**Your instructions**.
Only an exact copy of the lines from the one containing "Task: Open the Товары dropdown menu" through the last line of the material below belongs in the answer, with no pictures.

═══ Dataset records

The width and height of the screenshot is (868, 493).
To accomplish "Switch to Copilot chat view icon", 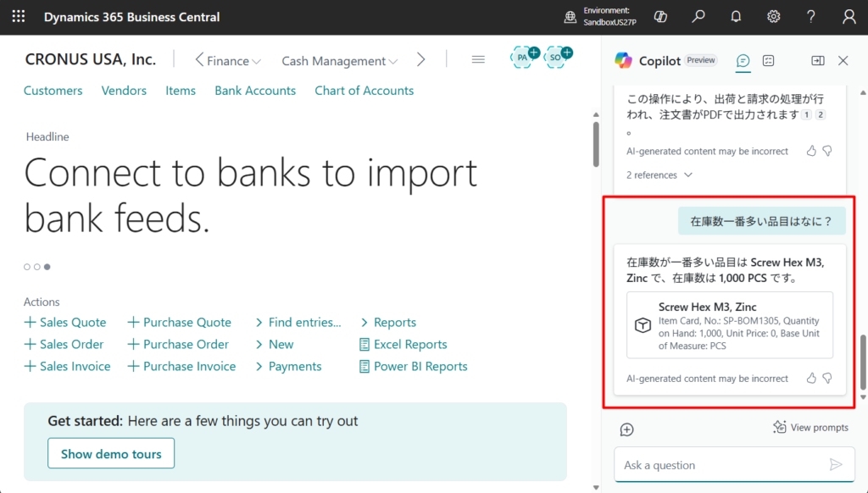I will [743, 60].
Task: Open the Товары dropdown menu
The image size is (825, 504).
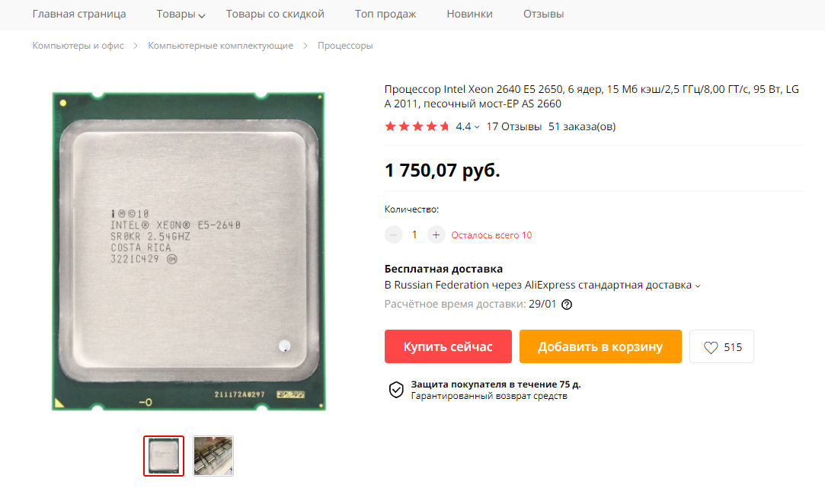Action: pos(181,14)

══════

**Exercise answer**.
Task: Open the Товары dropdown menu
The image size is (825, 504).
Action: pos(181,14)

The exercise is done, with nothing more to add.